EXERCISE INSTRUCTIONS - The lines to repeat are those below from the one containing "Task: Open the 'в" down to the one containing "Click the Hide", both included; reproduce them exactly and nothing else.

┄┄┄┄┄┄┄┄┄┄

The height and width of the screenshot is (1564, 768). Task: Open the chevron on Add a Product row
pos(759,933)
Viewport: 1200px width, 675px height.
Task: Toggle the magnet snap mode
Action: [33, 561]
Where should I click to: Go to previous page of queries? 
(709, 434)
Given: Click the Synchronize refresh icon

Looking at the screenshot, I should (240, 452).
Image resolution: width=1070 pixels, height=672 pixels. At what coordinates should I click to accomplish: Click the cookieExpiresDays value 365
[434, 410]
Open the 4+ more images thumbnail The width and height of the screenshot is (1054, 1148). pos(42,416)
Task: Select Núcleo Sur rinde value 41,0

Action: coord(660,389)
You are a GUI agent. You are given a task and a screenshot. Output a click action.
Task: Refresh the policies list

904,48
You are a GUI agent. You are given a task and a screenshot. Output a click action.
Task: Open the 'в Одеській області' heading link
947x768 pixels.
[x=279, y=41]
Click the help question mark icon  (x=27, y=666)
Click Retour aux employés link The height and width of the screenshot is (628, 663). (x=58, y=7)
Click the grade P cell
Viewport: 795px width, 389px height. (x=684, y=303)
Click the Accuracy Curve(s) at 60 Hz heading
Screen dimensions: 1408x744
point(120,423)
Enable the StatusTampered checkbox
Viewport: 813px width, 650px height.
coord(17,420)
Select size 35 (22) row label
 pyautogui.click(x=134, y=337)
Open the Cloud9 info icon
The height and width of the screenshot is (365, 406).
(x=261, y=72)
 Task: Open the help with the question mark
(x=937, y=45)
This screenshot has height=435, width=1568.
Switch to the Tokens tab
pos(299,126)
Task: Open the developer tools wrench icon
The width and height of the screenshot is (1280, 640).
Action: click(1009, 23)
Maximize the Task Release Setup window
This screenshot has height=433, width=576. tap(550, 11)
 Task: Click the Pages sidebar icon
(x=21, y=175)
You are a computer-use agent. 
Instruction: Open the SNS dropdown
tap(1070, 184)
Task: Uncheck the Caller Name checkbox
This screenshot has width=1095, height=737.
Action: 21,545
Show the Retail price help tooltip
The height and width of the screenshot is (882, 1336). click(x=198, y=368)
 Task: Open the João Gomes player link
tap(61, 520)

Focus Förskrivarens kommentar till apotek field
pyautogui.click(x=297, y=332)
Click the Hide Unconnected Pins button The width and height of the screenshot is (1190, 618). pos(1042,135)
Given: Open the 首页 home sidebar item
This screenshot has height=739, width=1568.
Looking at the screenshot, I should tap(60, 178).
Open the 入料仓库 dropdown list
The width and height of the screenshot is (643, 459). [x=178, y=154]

┄┄┄┄┄┄┄┄┄┄

RESULT FOR THIS TASK -
Task: Open the 'в Одеській області' heading link
947x768 pixels.
[x=279, y=41]
Click the help question mark icon  (x=27, y=666)
Click Retour aux employés link The height and width of the screenshot is (628, 663). (x=58, y=7)
Click the grade P cell
Viewport: 795px width, 389px height. (x=684, y=303)
Click the Accuracy Curve(s) at 60 Hz heading
Screen dimensions: 1408x744
point(120,423)
Enable the StatusTampered checkbox
Viewport: 813px width, 650px height.
coord(17,420)
Select size 35 (22) row label
 pyautogui.click(x=134, y=337)
Open the Cloud9 info icon
The height and width of the screenshot is (365, 406).
(x=261, y=72)
 Task: Open the help with the question mark
(x=937, y=45)
This screenshot has height=435, width=1568.
Switch to the Tokens tab
pos(299,126)
Task: Open the developer tools wrench icon
The width and height of the screenshot is (1280, 640).
Action: click(1009, 23)
Maximize the Task Release Setup window
This screenshot has height=433, width=576. tap(550, 11)
 Task: Click the Pages sidebar icon
(x=21, y=175)
You are a computer-use agent. 
Instruction: Open the SNS dropdown
tap(1070, 184)
Task: Uncheck the Caller Name checkbox
This screenshot has width=1095, height=737.
Action: 21,545
Show the Retail price help tooltip
The height and width of the screenshot is (882, 1336). click(x=198, y=368)
 Task: Open the João Gomes player link
tap(61, 520)

Focus Förskrivarens kommentar till apotek field
pyautogui.click(x=297, y=332)
Click the Hide Unconnected Pins button The width and height of the screenshot is (1190, 618). pos(1042,135)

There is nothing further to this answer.